Tasks
1. Quote the passage about status-granting institutions from "The way you" up to and including "the status boost.".
2. For each statement below, state yes or no according to the passage about status-granting institutions, and quote the words that decide it. (a) Mark Zuckerberg left Harvard. (b) Someone who fails after an institution rejects them should complain about it publicly. (c) Steve Jobs and Bill Gates are described as dropouts.

Document text
━━━━━━━━━━━━━━━━━━━━━━━━━━━━━━

The way you respond to an institution not accepting you or granting you status is just to go succeed anyway. Then the institution will suffer the reputational damage of looking like a clown for rejecting you. What you definitely should not do is fail at life and then cry publicly that the institution rejected you, because that vindicates their rejection! You are literally granting status to the institution by telling everyone they correctly rejected a failure! If you fail, at least be quiet about it, so the institution doesn't get the status boost.

This is especially accented when you consider how many successful people abandon status-granting institutions of their own will. Mark Zuckerberg was at Harvard, and apparently thought it was a waste of time, so he left. This makes Harvard suffer reputational damage (though I suppose they get credit for accepting him in the first place. But still, it's at least nominally supposed to be a school, which, ya know, is supposed to be telling you the Secrets of the Universe you need to succeed. If you just leave and succeed anyway, obviously none of those secrets were necessary). Steve Jobs and Bill Gates were also dropouts.

━━━━━━━━━━━━━━━━━━━━━━━━━━━━━━

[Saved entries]

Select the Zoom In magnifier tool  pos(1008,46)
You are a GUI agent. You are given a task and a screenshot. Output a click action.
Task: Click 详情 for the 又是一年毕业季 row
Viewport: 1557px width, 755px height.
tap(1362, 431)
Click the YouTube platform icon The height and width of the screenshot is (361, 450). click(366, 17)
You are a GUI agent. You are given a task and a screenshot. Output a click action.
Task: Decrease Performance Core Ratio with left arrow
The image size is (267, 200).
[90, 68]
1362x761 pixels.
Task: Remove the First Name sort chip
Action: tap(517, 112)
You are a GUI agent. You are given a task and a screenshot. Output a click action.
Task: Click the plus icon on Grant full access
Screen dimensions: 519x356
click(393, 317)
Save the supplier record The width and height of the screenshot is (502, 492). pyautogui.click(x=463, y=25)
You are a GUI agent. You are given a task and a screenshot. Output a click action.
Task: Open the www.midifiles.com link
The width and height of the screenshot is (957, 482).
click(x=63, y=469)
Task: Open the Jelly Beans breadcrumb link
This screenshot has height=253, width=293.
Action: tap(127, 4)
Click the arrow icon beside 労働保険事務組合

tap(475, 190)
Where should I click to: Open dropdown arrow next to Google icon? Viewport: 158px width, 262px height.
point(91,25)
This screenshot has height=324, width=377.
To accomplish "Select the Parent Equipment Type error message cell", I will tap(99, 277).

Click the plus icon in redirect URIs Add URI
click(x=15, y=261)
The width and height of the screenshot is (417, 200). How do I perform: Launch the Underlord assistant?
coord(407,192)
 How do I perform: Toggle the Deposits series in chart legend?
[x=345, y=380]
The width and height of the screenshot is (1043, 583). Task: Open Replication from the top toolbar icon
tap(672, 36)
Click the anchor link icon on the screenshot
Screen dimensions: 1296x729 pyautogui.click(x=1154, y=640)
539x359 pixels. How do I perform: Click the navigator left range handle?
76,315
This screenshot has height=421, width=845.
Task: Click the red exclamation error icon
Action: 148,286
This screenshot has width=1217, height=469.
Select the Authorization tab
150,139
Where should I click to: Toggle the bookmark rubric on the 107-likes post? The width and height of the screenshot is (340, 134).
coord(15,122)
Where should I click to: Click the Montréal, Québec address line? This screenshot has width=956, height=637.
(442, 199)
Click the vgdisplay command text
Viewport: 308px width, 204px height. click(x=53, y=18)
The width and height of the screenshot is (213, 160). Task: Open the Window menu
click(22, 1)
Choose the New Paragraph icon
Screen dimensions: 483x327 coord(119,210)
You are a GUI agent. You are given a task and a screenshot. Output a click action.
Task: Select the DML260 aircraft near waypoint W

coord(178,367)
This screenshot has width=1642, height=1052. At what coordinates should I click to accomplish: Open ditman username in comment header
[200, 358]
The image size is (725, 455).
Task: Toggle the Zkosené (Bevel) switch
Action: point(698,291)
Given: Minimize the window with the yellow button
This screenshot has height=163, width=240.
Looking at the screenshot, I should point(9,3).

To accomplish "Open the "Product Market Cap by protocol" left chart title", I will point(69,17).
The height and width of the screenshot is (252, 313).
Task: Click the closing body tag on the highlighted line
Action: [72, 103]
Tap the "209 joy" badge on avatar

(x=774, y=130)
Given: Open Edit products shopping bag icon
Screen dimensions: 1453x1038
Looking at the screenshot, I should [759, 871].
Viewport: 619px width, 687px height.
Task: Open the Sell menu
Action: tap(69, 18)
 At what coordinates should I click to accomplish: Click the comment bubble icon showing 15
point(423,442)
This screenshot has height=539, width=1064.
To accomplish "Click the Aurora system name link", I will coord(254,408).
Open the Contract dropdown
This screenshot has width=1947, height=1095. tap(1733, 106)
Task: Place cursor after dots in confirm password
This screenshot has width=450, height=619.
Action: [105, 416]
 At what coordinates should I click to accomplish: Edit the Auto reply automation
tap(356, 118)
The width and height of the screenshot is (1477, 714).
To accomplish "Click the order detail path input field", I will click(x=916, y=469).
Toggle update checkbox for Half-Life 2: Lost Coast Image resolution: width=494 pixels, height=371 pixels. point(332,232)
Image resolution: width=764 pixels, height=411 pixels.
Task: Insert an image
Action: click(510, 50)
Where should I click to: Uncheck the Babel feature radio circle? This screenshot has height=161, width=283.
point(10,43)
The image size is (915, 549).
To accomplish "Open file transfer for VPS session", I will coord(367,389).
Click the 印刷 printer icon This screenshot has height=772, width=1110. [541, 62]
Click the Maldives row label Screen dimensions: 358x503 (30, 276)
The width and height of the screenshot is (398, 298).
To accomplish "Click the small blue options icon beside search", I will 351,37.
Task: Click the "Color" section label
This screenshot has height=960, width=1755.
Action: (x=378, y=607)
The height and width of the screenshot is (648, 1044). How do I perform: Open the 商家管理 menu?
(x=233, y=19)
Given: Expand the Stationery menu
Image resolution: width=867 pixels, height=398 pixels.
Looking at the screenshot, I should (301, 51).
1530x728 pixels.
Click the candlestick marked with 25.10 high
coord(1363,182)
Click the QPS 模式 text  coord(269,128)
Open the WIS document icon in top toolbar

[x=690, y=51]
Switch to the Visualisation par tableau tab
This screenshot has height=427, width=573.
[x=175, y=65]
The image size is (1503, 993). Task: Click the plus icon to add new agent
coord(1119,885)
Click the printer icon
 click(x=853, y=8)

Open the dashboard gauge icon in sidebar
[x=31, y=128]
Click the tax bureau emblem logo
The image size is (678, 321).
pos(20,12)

━━━━━━━━━━━━━━━━━━━━━━━━━━━━━━

Your responses
1.
The way you respond to an institution not accepting you or granting you status is just to go succeed anyway. Then the institution will suffer the reputational damage of looking like a clown for rejecting you. What you definitely should not do is fail at life and then cry publicly that the institution rejected you, because that vindicates their rejection! You are literally granting status to the institution by telling everyone they correctly rejected a failure! If you fail, at least be quiet about it, so the institution doesn't get the status boost.

2.
(a) Yes: "Mark Zuckerberg was at Harvard, and apparently thought it was a waste of time, so he left."
(b) No: "If you fail, at least be quiet about it, so the institution doesn't get the status boost."
(c) Yes: "Steve Jobs and Bill Gates were also dropouts."